### EXERCISE DIRECTIONS
Below are records; quote them exactly from the first line through the line that contains "Vasco avança na".
[WORKING DATA]
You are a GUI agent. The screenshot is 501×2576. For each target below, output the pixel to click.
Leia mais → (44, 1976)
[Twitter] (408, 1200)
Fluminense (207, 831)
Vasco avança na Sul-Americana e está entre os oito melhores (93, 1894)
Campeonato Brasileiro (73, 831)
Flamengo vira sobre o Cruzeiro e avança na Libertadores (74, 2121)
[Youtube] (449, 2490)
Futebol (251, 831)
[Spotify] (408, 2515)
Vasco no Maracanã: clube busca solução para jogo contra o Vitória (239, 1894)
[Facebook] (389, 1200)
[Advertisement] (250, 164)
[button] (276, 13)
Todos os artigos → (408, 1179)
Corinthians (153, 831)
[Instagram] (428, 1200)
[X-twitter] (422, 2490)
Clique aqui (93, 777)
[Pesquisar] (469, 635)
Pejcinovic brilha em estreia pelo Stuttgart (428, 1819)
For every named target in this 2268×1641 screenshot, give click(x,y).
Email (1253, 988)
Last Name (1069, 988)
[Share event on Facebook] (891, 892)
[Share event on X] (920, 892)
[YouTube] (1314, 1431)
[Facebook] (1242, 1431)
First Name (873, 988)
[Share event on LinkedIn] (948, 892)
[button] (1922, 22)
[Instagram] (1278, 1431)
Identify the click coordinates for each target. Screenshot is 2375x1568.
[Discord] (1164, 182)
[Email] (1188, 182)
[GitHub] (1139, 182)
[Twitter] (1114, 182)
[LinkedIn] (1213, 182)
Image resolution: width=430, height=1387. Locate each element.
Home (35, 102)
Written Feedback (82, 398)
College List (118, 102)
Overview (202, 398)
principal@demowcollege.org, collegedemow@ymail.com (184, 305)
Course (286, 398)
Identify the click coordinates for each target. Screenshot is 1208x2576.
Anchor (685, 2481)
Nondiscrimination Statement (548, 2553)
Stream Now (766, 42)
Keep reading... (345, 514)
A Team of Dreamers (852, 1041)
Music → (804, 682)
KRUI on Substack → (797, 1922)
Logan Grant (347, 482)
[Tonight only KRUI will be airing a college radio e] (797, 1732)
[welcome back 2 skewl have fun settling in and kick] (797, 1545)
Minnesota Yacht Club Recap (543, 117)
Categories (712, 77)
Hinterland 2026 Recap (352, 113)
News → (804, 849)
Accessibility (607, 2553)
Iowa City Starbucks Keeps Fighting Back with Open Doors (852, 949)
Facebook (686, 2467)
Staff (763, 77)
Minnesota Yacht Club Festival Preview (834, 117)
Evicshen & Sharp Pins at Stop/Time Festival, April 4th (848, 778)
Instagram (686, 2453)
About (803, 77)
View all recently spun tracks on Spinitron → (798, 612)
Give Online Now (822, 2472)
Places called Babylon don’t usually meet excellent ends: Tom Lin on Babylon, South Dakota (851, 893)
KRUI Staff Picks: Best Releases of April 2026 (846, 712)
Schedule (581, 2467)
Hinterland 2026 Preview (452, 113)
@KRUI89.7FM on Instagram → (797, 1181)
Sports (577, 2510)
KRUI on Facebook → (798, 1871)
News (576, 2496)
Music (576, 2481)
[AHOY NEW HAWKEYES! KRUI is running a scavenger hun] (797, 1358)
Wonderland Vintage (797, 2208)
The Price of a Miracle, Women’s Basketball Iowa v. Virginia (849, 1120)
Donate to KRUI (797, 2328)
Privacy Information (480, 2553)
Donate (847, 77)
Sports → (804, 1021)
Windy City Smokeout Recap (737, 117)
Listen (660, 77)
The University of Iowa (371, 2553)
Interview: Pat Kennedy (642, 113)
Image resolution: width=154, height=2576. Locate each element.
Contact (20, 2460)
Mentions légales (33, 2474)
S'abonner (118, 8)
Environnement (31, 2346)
[/WORKING DATA]
### WRITTEN ANSWER
You are a GUI agent. The screenshot is 501×2576. For each target below, output the pixel to click.
Leia mais → (44, 1976)
[Twitter] (408, 1200)
Fluminense (207, 831)
Vasco avança na Sul-Americana e está entre os oito melhores (93, 1894)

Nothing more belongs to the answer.